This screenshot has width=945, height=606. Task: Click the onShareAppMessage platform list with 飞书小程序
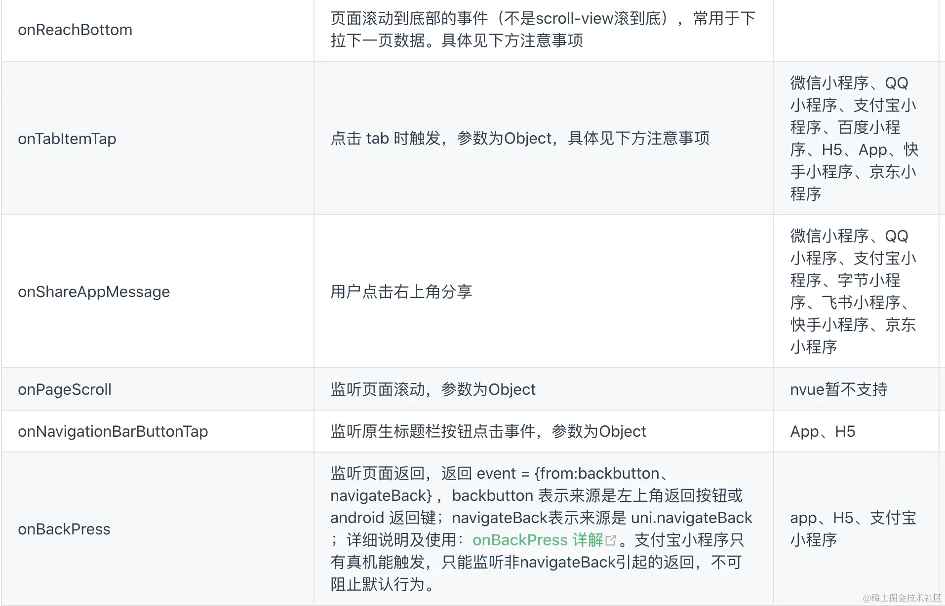[853, 292]
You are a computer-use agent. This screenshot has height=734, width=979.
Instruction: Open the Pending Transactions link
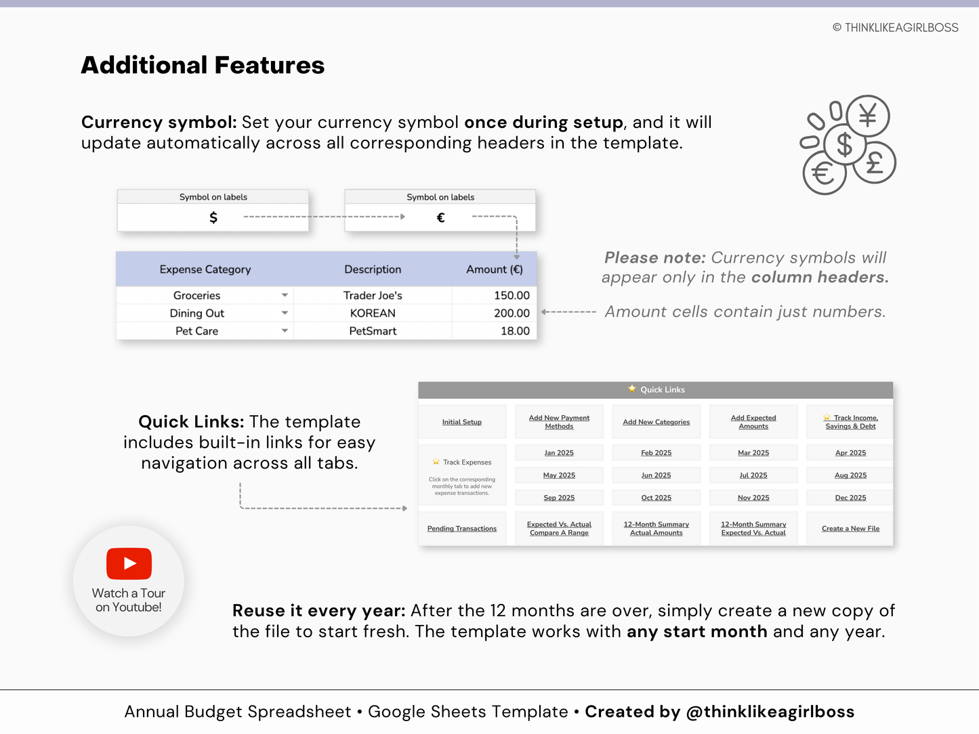click(x=461, y=528)
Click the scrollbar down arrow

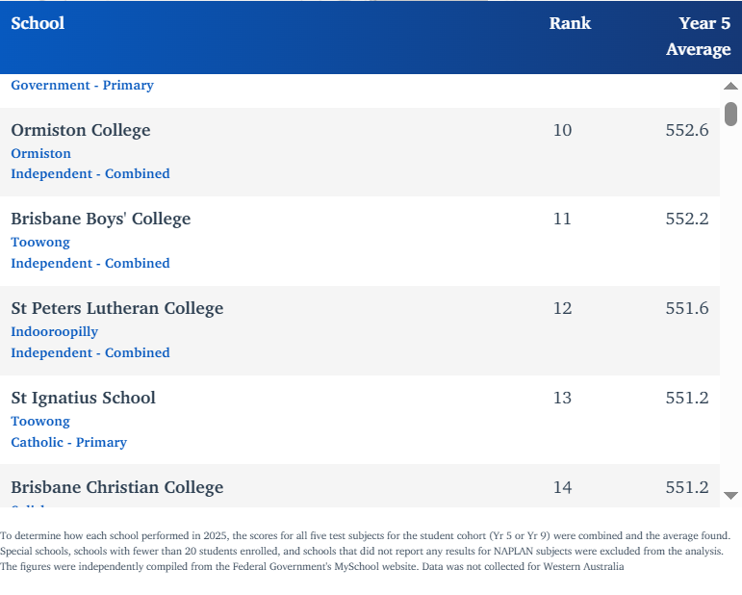pyautogui.click(x=730, y=495)
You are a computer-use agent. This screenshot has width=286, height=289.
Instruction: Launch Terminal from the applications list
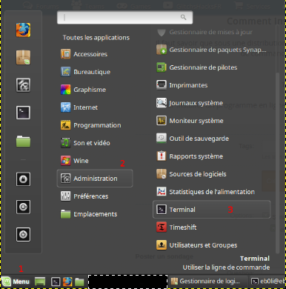pyautogui.click(x=212, y=210)
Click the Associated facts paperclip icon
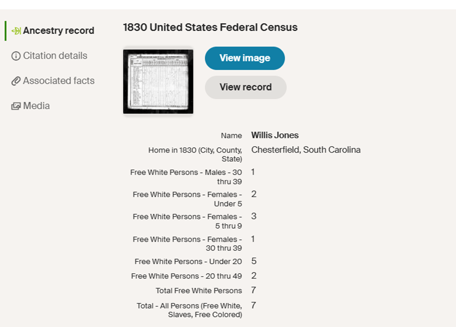Screen dimensions: 456x327 [x=16, y=81]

━━━━━━━━━━

*PROBLEM STATEMENT*. Only the lines from the one that holds "Click the scrollbar down arrow" through the final line of the material should be reproduced, word for word, with the pictures omitted.

*ANSWER SECTION*.
Click the scrollbar down arrow

pyautogui.click(x=730, y=495)
You are a computer-use agent. This screenshot has width=286, height=289.
Instruction: Launch Terminal from the applications list
pyautogui.click(x=212, y=210)
Click the Associated facts paperclip icon
Screen dimensions: 456x327 [x=16, y=81]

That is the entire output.